1

i'm developing a web application with a lot of event to track in it. I'll install the application in ca. 10 web server and I need to have the tracking event saved in a db in order to be analyzed.

I'll receive 100K events/minutes = 144 millions events a day an event row is (event type, user id, object id, context id, session id, timestamp)

I think about store them in a MyISAM table and then, every day, change the table name according to the date (i.e. log20090826, log20080827 and so on). Have you other/best ideas?
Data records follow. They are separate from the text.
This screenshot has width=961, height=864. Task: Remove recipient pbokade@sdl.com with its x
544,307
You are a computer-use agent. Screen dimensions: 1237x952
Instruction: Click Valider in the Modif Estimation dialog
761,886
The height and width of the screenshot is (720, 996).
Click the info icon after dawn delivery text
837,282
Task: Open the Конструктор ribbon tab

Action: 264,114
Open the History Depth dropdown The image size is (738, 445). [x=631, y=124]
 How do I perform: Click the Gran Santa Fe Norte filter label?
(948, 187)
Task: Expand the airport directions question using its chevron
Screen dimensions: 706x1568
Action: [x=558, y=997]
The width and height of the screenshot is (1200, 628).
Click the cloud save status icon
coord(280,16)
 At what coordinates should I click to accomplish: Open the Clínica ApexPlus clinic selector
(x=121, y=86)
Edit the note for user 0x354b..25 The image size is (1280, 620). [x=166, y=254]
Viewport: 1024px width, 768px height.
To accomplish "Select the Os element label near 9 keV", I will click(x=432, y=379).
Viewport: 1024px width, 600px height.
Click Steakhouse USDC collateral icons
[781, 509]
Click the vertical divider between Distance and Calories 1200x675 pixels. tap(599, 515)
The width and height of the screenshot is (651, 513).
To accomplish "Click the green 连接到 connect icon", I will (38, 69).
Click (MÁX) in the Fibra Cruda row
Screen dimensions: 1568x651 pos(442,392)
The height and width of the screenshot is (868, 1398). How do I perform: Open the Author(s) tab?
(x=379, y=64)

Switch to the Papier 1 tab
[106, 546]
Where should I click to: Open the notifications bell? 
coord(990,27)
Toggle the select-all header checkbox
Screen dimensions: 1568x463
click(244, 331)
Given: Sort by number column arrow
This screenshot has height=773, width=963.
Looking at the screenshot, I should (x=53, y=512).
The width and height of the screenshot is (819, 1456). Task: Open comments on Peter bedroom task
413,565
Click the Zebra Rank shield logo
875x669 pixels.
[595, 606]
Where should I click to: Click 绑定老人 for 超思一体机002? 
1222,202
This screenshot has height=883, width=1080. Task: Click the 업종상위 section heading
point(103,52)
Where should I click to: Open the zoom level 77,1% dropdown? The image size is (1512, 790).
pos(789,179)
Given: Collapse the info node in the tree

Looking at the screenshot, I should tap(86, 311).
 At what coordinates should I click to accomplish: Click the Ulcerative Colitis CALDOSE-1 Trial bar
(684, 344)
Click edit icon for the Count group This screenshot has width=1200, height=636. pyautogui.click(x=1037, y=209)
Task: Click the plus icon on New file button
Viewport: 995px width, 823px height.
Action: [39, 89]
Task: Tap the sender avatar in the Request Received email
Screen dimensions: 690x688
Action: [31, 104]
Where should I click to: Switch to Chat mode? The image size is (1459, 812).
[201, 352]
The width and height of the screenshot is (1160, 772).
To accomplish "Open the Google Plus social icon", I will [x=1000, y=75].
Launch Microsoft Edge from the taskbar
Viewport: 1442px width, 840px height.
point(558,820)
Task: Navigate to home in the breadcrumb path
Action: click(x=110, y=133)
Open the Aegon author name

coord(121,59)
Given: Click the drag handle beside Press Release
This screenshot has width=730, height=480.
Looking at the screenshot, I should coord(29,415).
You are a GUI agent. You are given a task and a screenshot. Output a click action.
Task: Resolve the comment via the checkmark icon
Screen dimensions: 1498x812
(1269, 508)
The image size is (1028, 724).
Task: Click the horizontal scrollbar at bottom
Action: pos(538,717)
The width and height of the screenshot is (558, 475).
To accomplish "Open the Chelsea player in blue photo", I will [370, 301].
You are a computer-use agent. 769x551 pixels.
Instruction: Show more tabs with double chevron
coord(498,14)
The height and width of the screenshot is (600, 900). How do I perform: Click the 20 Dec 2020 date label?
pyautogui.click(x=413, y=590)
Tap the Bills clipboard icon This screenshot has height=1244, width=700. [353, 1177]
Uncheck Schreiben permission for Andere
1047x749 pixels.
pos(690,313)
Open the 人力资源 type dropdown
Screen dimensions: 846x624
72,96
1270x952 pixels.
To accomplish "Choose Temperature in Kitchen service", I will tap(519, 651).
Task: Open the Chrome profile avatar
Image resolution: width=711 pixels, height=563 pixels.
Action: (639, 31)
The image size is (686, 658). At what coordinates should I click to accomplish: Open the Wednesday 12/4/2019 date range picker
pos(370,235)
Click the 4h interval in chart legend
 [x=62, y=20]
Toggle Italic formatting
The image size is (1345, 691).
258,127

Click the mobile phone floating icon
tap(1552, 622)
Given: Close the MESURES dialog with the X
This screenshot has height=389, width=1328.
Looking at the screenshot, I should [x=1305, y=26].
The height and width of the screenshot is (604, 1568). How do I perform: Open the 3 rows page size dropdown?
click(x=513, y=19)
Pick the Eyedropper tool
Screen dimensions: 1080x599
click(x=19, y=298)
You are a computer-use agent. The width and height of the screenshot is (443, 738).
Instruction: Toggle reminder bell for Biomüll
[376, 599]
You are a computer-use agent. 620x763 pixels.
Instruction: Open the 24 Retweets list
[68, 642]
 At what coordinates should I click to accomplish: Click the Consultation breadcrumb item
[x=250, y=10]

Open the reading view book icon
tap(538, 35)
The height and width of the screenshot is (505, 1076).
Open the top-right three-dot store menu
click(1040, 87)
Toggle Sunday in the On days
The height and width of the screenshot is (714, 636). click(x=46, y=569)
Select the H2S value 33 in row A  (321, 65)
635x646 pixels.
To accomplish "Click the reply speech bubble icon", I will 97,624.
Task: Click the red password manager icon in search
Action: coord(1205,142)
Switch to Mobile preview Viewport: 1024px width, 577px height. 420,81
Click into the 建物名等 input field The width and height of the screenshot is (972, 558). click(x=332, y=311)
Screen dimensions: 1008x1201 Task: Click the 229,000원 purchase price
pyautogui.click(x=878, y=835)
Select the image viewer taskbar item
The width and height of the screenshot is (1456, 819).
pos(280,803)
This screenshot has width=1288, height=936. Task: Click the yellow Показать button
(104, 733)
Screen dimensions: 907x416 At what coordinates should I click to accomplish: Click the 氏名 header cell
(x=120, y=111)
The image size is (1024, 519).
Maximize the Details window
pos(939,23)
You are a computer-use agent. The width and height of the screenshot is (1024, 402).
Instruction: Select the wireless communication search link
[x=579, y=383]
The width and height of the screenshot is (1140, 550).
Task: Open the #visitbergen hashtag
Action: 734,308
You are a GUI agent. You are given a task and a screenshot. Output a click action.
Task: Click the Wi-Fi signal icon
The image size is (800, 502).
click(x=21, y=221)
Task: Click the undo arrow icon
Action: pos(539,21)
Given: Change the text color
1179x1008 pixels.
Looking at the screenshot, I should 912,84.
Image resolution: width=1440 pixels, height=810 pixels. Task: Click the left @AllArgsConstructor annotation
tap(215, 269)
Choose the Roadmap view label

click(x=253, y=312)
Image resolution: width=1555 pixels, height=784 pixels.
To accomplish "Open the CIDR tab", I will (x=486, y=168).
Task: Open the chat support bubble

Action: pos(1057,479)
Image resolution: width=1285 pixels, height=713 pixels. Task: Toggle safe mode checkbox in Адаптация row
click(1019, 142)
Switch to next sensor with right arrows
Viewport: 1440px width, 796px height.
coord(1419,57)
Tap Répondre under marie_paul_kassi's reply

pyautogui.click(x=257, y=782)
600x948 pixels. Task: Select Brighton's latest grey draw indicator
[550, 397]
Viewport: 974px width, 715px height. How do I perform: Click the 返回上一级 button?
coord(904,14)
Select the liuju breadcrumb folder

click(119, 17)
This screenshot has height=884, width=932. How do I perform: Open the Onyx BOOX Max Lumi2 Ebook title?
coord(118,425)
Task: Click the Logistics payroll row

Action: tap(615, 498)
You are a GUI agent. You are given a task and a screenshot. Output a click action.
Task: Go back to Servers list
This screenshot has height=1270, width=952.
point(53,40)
I can use, if more performant, other RDBMS.

another question: is there any method to know the timestamp of a row without having it explicitly written (no space used)?

thanks, Andrea

2 Answers2

2

For such a big volume of data I would recommend you to use text log files and to parse them. In 6 months you'll have 26,000 millions records and I'm sure you'll not be able to analyze them using SQL.

Also if this is important you could try to log the data in BigTable or Hadoop. These not-SQL databases will do the job quite well due to your data model.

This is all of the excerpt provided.